I'm not interested in becoming an academic. Rather, I'm interested in opportunities for a Computer Science (or related) major to work in research, either in industry, but also particularly in academia, and particularly in fields where CS skills/knowledge could be applied to social sciences (or cognitive science). This includes anywhere from simply being a programmer that happens to work in a research setting to doing actual dirty work with computational modeling that may even require some domain knowledge of the topic at hand.
My problem is that I don't really know what sorts of opportunities exist out there and how to get to those opportunities. I'm not opposed to getting a graduate (master's) degree in a specific field, getting research experience, and developing broad expertise around a subject area. In fact, that could be great.
However, I get the impression that in academia, you center your research around highly specific areas and that becomes your life.

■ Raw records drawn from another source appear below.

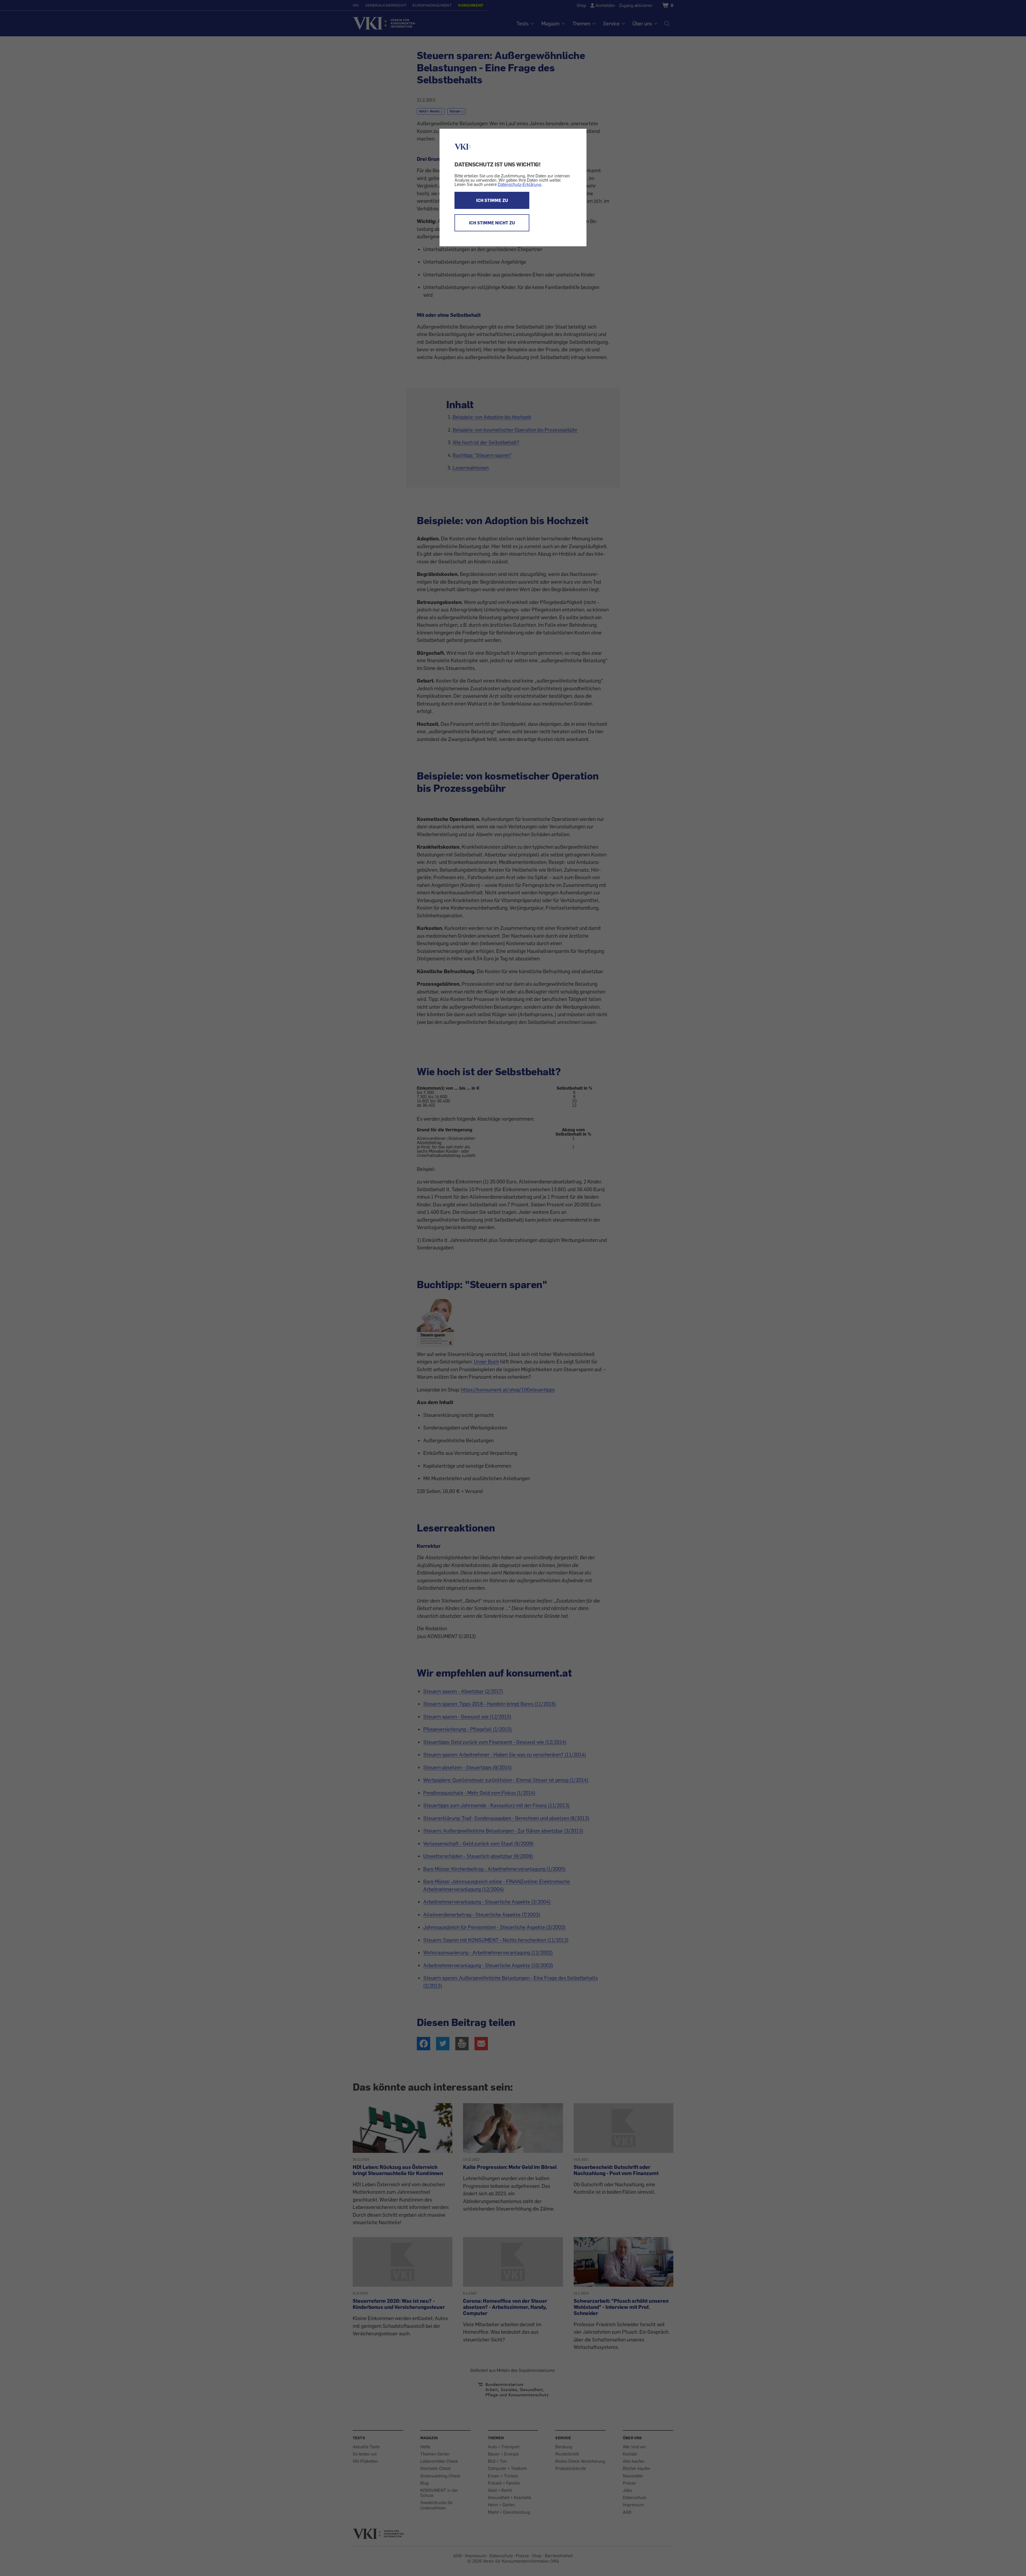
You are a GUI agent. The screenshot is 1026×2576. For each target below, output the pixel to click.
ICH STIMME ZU (492, 200)
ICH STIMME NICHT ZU (492, 222)
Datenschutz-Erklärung (519, 184)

To be honest, there is not one highly specific area of interest that I have (at least not yet) where I would be passionate enough to dedicate and invest such a huge portion of my life towards studying and researching, not to mention I don't want to tie myself down to any specific subject nor the poor job market of academia (sucks, I know).
I'm more interested in breadth and the ability to work on interesting projects. Part of the reason I went into Computer Science was because of how applicable it was to many fields. While I find Computer Science and programming to be incredibly engaging, my heart truly lies in the study of people, and it would be a dream to merge the two worlds together. In some sense, you could say I would love to work in academia without becoming a full-out-academic, by leveraging my background into another field. But I would like to make it a viable career path.
A random list of subjects/areas/words to capture my interests: cognitive science, computational models of narratives/belief/reasoning, agent-based modeling, complex systems, social network analysis, human computer interaction.
I know a field like bioinformatics or computational biology is pretty huge, and I've often read about ways to enter those fields (e.g. be a CS person who enters from the outside and picks up the biology knowledge as they go along, or someone who has done biology research their whole career and is now learning and picking up CS/programming skills to assist their research). I'm interested in opportunities to be more of the former, for the reasons I have outlined above. Though I would say, the more I can wet my feet into the domain area, the more preferable.
What paths can I take? What are some emerging fields? What jobs exist and in what numbers? How can I get there?